--- INPUT FOR THIS TASK Enclosed Below ---

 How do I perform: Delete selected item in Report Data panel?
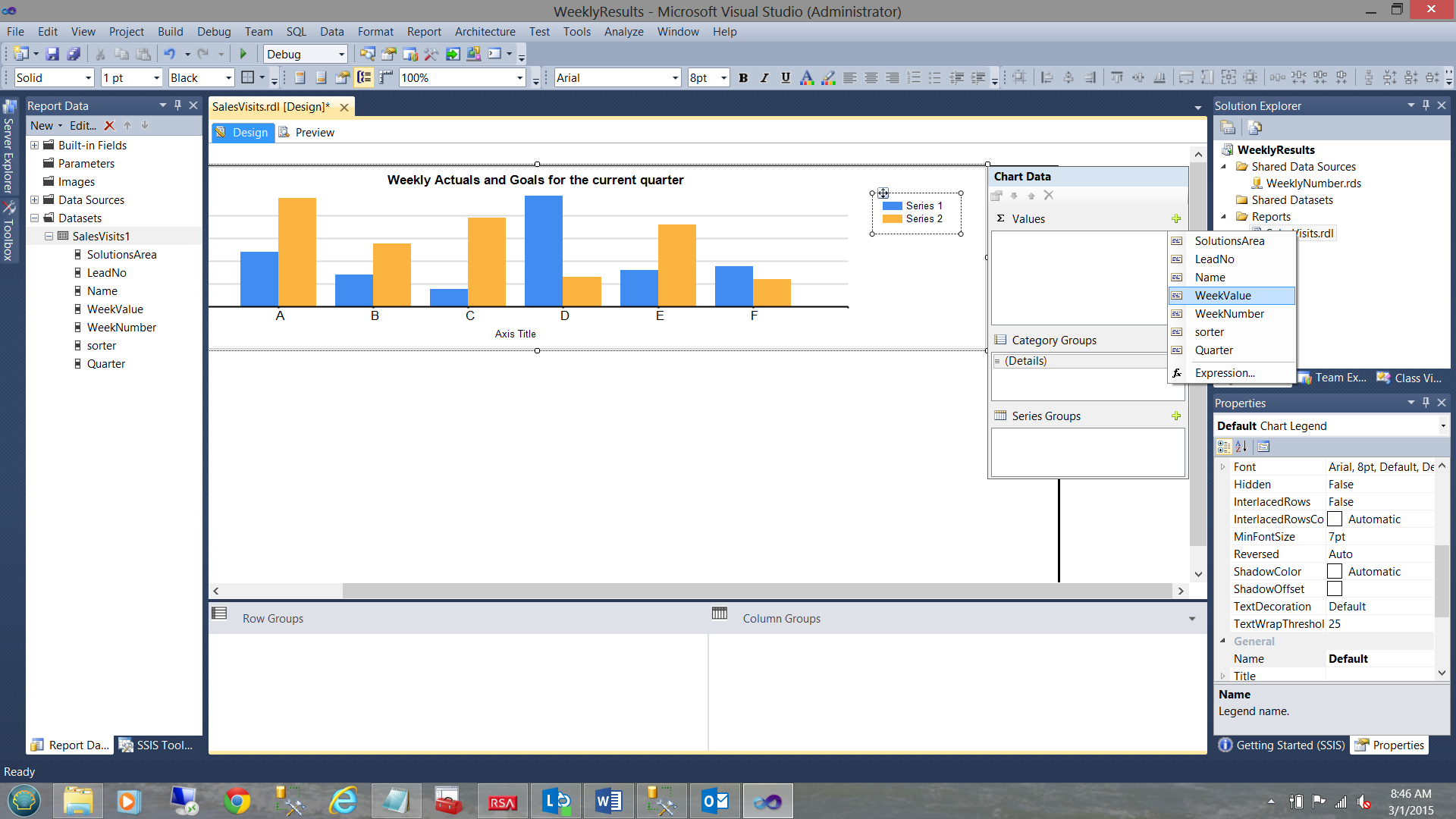[109, 126]
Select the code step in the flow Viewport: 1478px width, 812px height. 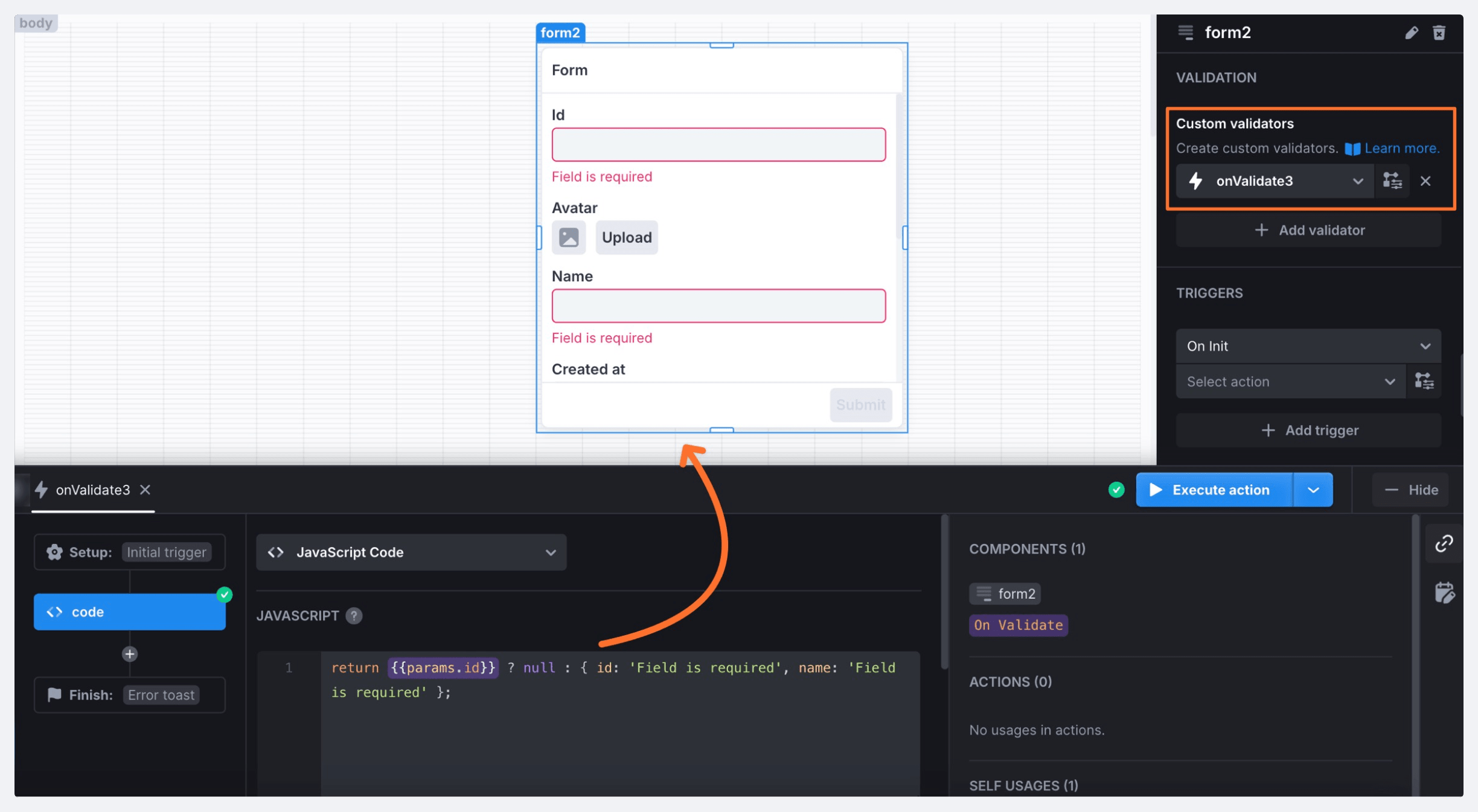[129, 612]
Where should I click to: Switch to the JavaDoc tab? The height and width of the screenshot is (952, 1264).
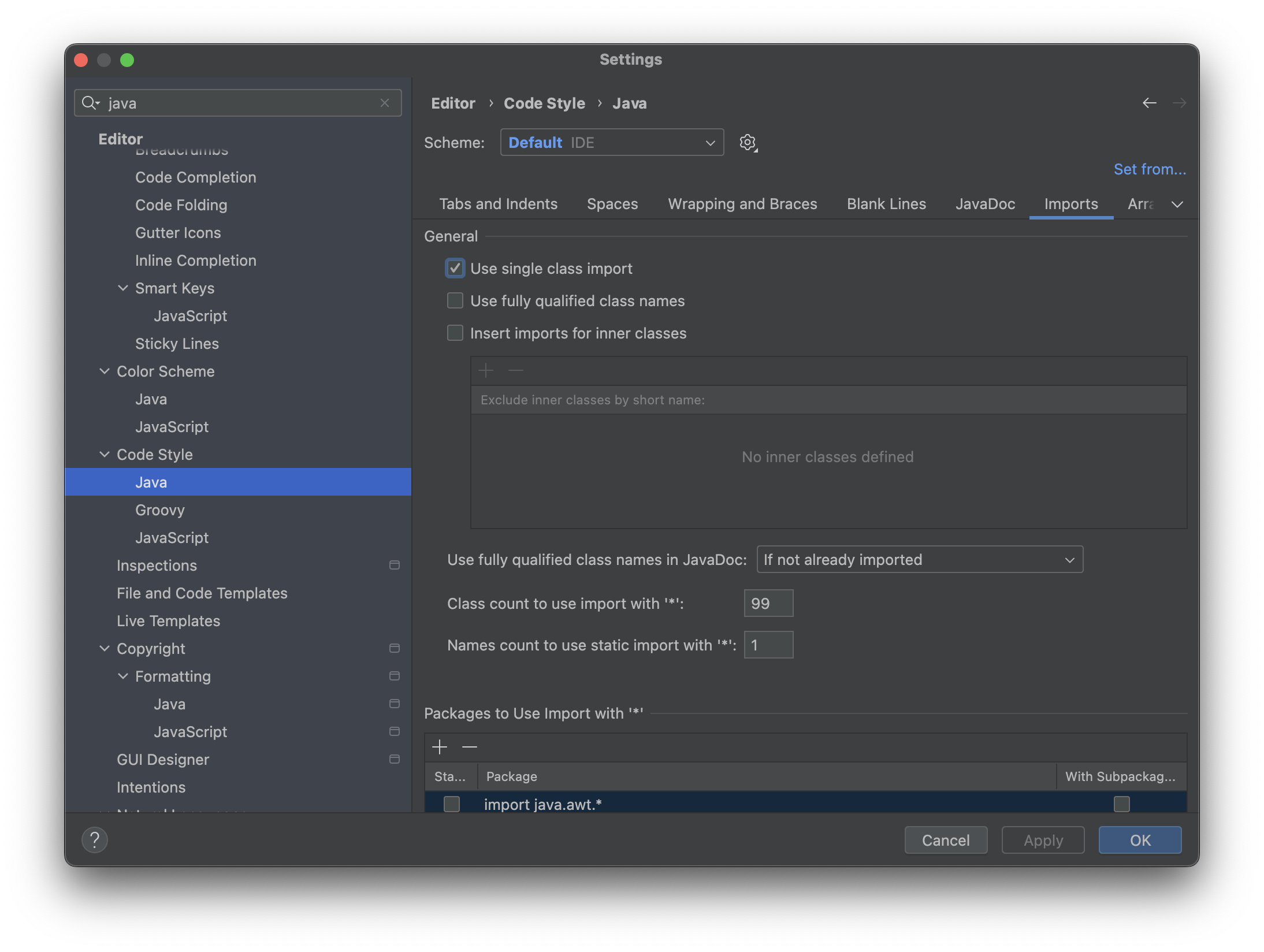(984, 203)
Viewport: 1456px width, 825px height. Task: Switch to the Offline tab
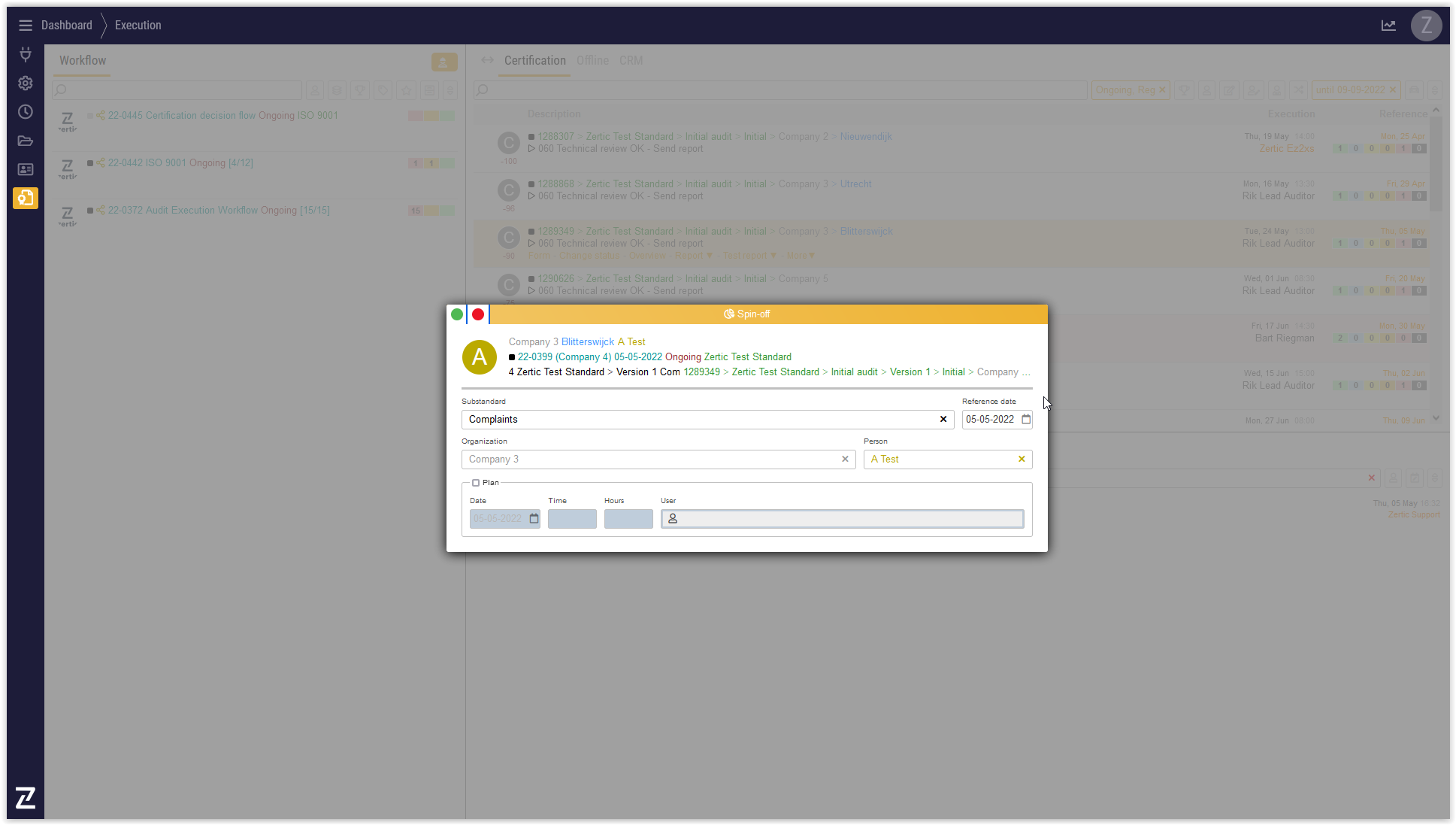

--- End of Enclosed INPUT FOR THIS TASK ---

### WHAT THE TASK ASKS
Nothing but the lines from the one containing "Where should I" through the end of the listing is to be output, and those lines are to be output exactly, pictures excluded.

### EXERCISE SOLUTION
Where should I click to: Switch to the JavaDoc tab? The height and width of the screenshot is (952, 1264).
(984, 203)
Viewport: 1456px width, 825px height. Task: Switch to the Offline tab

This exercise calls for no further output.